After correcting for the dispersion relation and the GIMP, a very substantial improvement of the radial velocities measurements could be obtained (Fig. 3). What was initially believed to be a grating wheel repeatability error turned out to be residual from an inadequate procedure that could only be proven and corrected through the physical model based approach (Rosa, Alexov, Bristow, Kerber, 2001)
If the model based approach proves to be useful for a low resolution first order spectrograph, we should consider to calibrate much more complex instruments. One of the most demanding cases of data calibration and analysis are 2D echelle spectra. Traditionally, they require complex data reduction procedures to cope simultaneously with both, the geometrical distortion of the raw data introduced by order curvature and line tilt, and with the spread of the signal across the tilted lines and between successive orders respectively. Unsupervised wavelength calibration for these instruments can only be achieved by reducing to a minimum the information needed to start the calibration process. This requires the most efficient use of the a priori knowledge from the optical properties of the instrument under consideration.
A generic description of spectrographs based on first optical principles has been developed (Ballester & Rosa, 1997). It incorporates off plane grating equations and rotations in three dimensions in order to adequately account for line tilt and order curvature. This formalism was validated by confronting the models for actual spectrographs (CASPEC and UVES from ESO, and STIS from HST) with ray tracing results and arc lamp exposures.

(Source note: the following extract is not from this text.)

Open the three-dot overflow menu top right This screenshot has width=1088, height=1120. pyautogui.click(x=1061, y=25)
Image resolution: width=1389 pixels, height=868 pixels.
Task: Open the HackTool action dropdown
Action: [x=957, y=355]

The geometric calibration is a complete definition of the spectral format including the order position and the wavelength associated to each detector pixel. This step was traditionally carried out via visual identification of a few lines and for this reason new methods had to be developed. The precision with which the geometric calibration is performed determines the accuracy of all successive steps, in particular the optimal extraction and the photometric calibration. In the case of UVES, the high non-linearity of the dispersion relation made it necessary to develop a physical model of dispersion in order to predict the dispersion relation and to efficiently calibrate the several hundreds of optical configurations offered by the instrument (Fig. 4).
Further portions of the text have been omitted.